Que fuera su gozo se explica fácilmente conociendo la potencia volcánica de su corazón seráfico, abrasado en fuego de amor a la Eucaristía. Este amor lo reflejaba en su rostro encendido ante su presencia y lo traducía en obras y en palabras. Decía con frecuencia: “Tenemos que ser serafines por el amor; tenemos que arder en amor a la Eucaristía”. Pero que fuera su martirio resulta difícil comprenderlo y, no obstante esto, era así. El menor atisbo de una sospecha lejana de la posibilidad de ver quitada la Exposición le proporcionaba los mayores y más profundos sufrimientos. Y ¡cuántas veces en aquellos primeros años de la Exposición vio el horizonte de la perpetuidad no sólo gris y nublado sino tenebroso! La oposición la encontraba precisamente en personas eclesiásticas, influyentes ante el Obispo, en frailes e incluso en monjas.

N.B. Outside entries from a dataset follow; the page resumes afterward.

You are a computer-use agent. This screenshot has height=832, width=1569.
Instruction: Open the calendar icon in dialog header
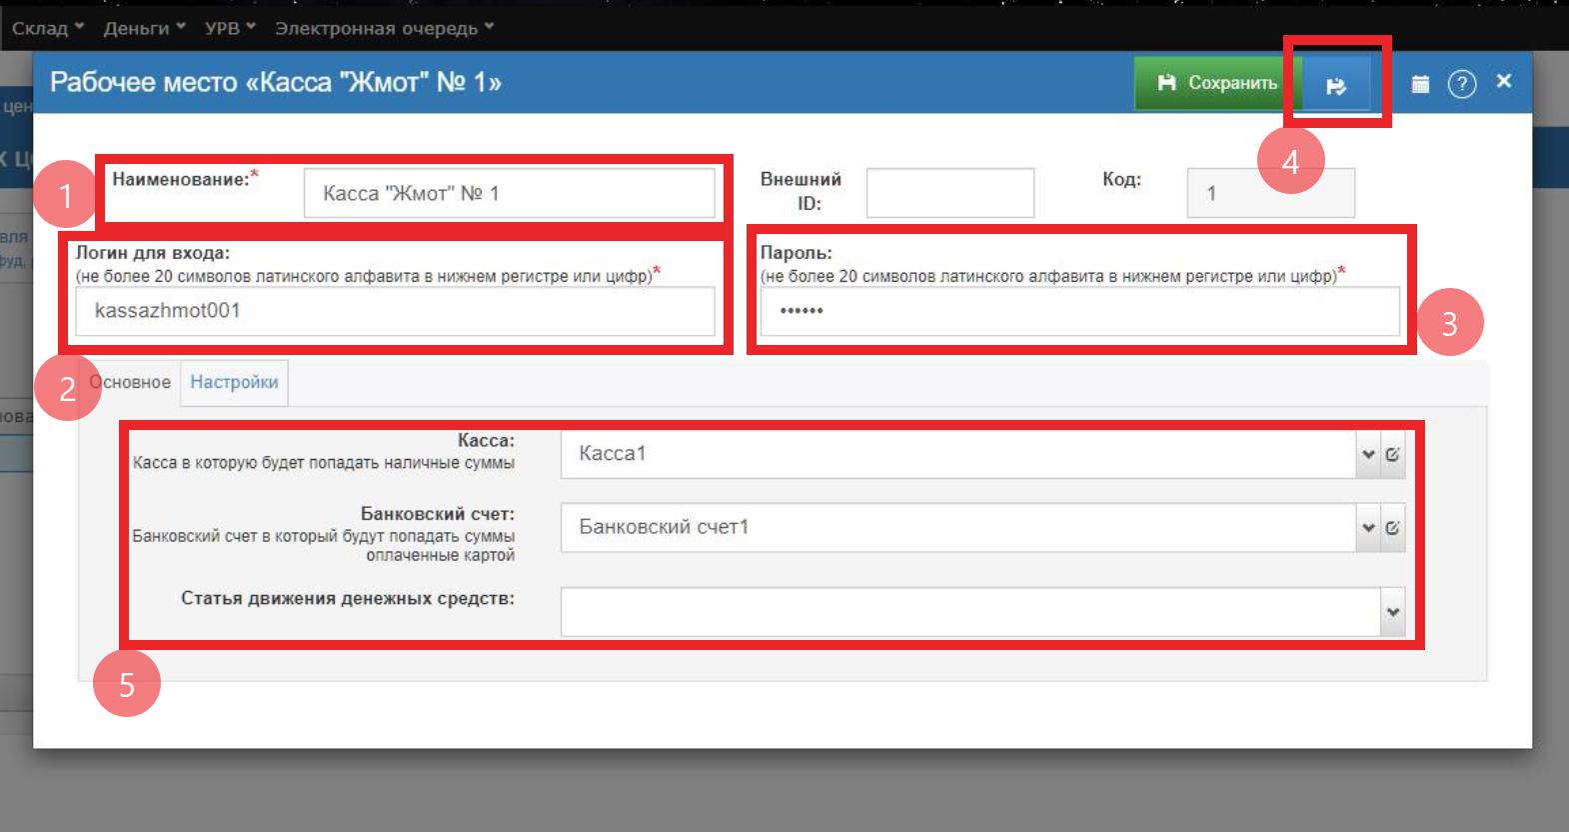[x=1419, y=84]
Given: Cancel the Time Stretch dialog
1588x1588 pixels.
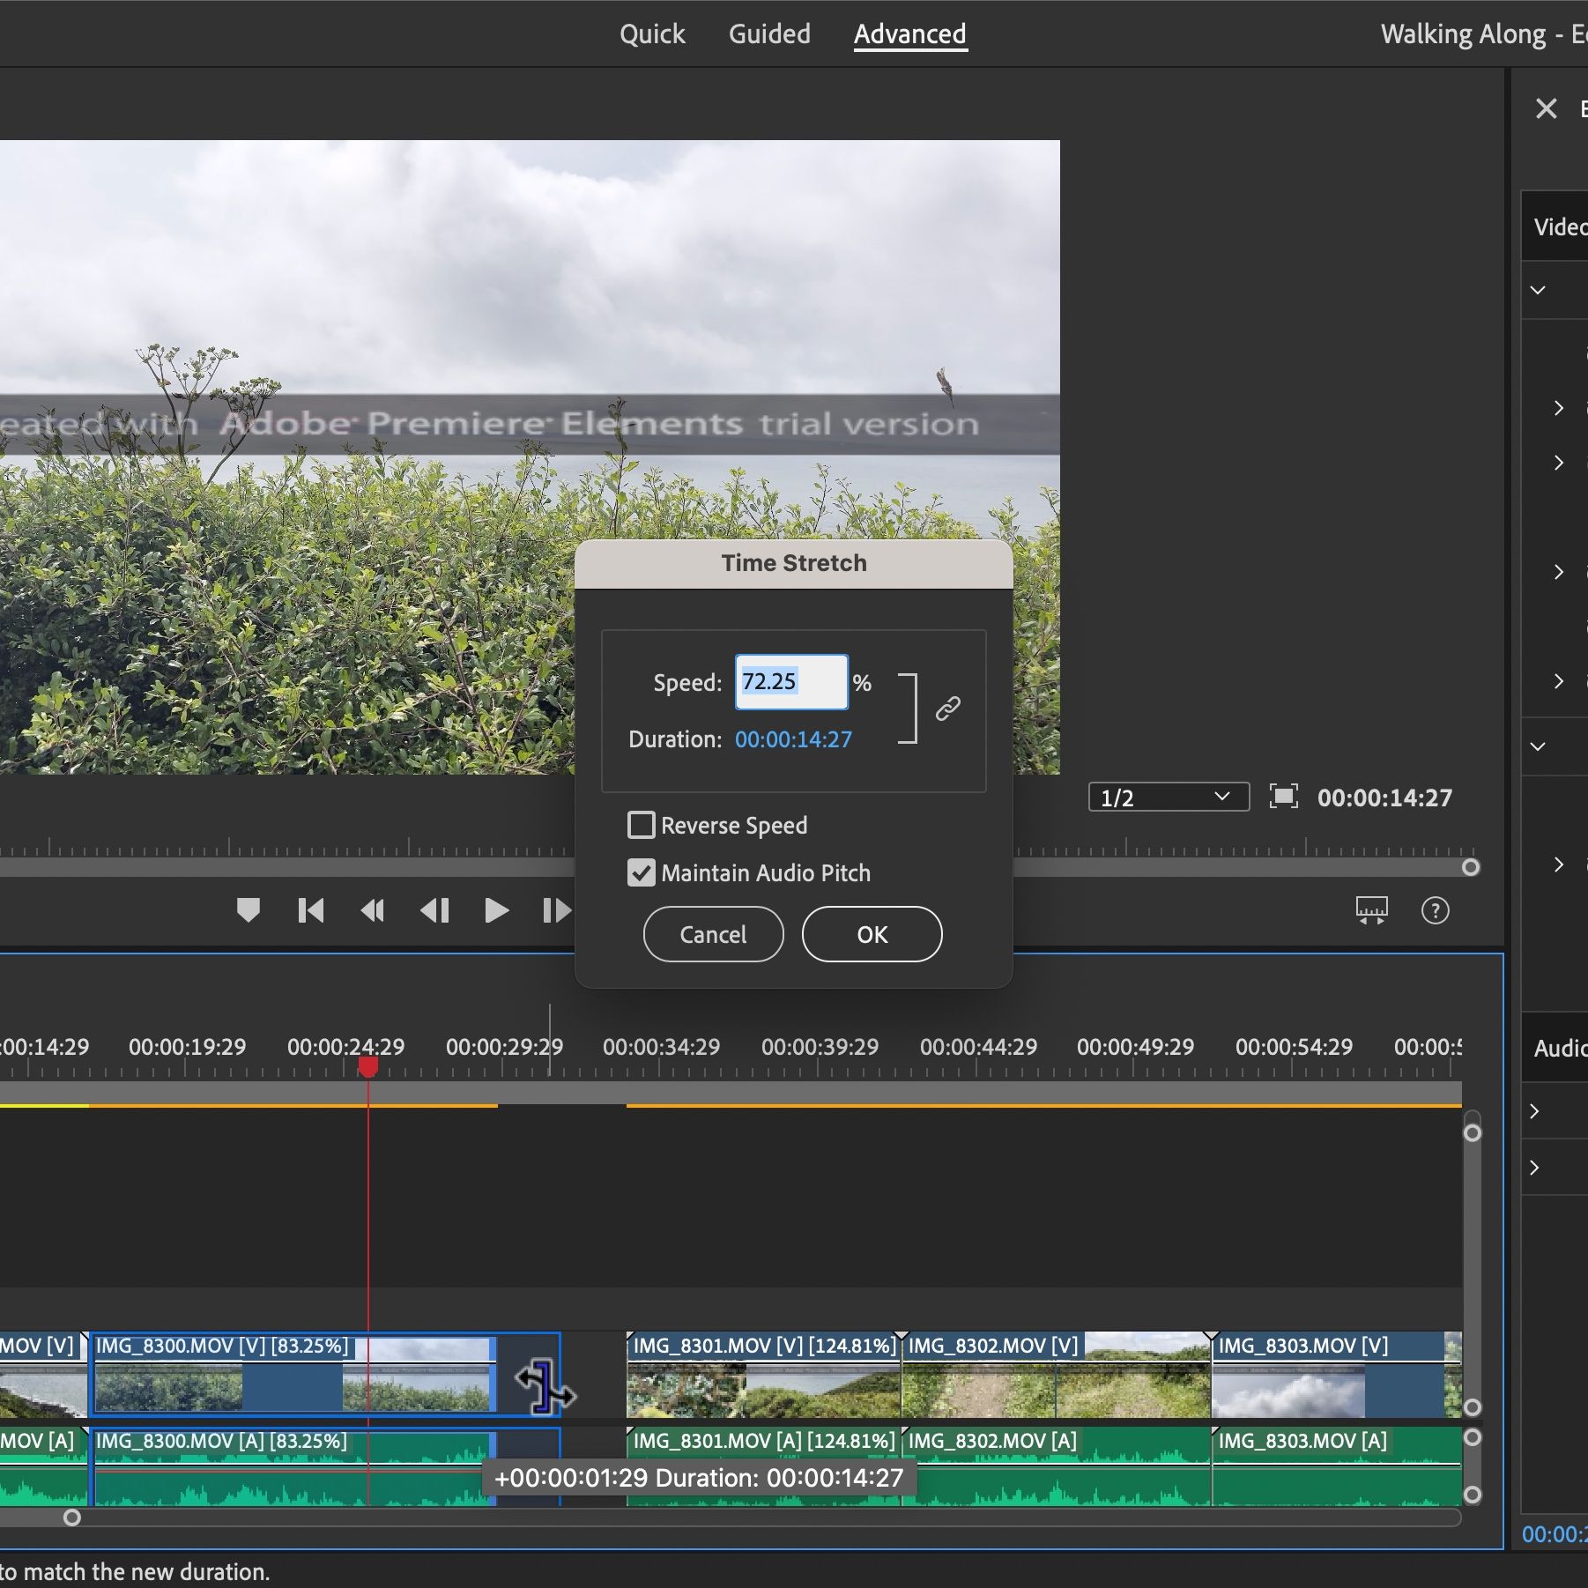Looking at the screenshot, I should click(x=713, y=934).
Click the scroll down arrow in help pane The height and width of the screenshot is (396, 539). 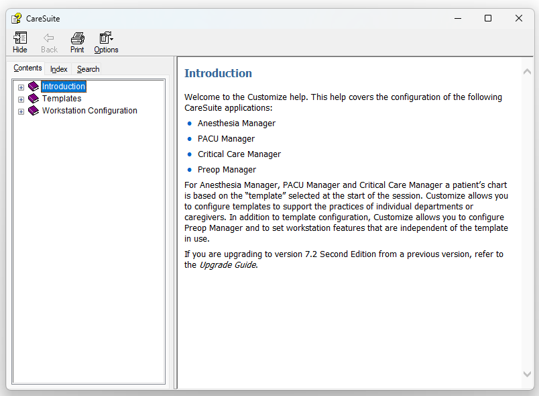coord(527,374)
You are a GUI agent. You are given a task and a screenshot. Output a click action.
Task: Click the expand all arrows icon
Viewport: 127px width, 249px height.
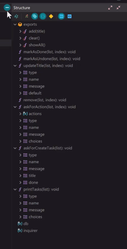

Y ella, que era una mujer creyente a quien Dios había dado el descubrir la fuerza reveladora de su Palabra, “esperaba contra toda esperanza” y se apoyaba en el Señor como en Roca inconmovible. Se lanzaba a las empresas más difíciles con una confianza en Él sin límites. No le arredraba nada porque la fuerza del Señor obraba en ella. Tenía experiencia de que se cumplían a la letra las palabras de Cristo: “Todo lo que pidáis al Padre en mi nombre os lo concederá” (Jn 14, 13) y no se cansaba de pedir segura de ser escuchada hasta en los pequeños detalles.

Algunas peticiones, como ésta, resultaban incluso graciosas: “Señor, que a todos los frailes que no favorezcan la Exposición o se opongan se los lleven más allá del Moncayo”. Y era eficaz su súplica. Todos eran trasladados a Caspe o a Zaragoza. Era devotísima de la Santísima Virgen y de San Miguel Arcángel, a ellos les tenía encomendada la causa de la Exposición permanente. Tenía una imagen del Santo Arcángel en un cajón en el locutorio y nos decía: “La espada de San Miguel vencerá a todo el que quiera luchar contra nosotras”. Y así era. Junto a las personas que Dios puso en su camino para probar su fe y confianza encontró a otras muchas que la apoyaron y ayudaron eficazmente. Algunas merecen mención especial, como son PP. Franciscanos como el P. Julio Eguíluz, el P. Cástor Apráiz y el P. José Bernardo Biaín. Sería largo y fuera de contexto enumerar a muchas otras en esta humilde semblanza. Por iniciativa suya el año 1945 se proclamó a la Santísima Virgen, en el misterio de su Concepción Inmaculada, como Abadesa perpetua de la Comunidad en una ceremonia emocionante.

En el año 1949 pasó por Soria la imagen de nuestra Señora de Fátima; Madre Clara consideró este paso como una gracia extraordinaria. Suponemos que, por entonces, debió hacer el voto de anonadamiento propio ya que la referencia a la Señora de Fátima es explícita. A partir de estos años, y atraídas por la luz esplendente de Jesús Sacramentado, fueron llegando al Monasterio, a solicitar su ingreso en él, numerosas jóvenes de modo que, para el año 1956, el número de monjas rebasaba la cifra de cuarenta. Madre Clara echaba sus “cuentas galanas”, como ella decía con gracia. Soñaba con una Comunidad de cincuenta miembros y con fe confiada colocó junto al Sagrario cincuenta piedrecitas para que el Señor con su fuerza creadora omnipotente las transformara en monjas. Este sueño se convirtió en realidad. Madre Clara conoció la Comunidad con cincuenta y hasta cincuenta y siete miembros.

Durante los primeros trienios de Abadesa pasó grandes apuros económicos, dificultades y necesidades. El trabajo no estaba organizado y, a pesar del esfuerzo de las monjas, su precio no llegaba para cubrir los gastos ordinarios. Poco a poco, y con ayuda de monjas competentes y entregadas, y de las jóvenes que iban ingresando, se llegó a organizar el trabajo, un trabajo de rendimiento. Y se instaló una pequeña granja que, bajo la dirección y ayuda eficaz y desinteresada del veterinario Ángel Vallejo, se pudo llevar adelante. Y con una cosa y otra se hizo frente a la carestía de la vida.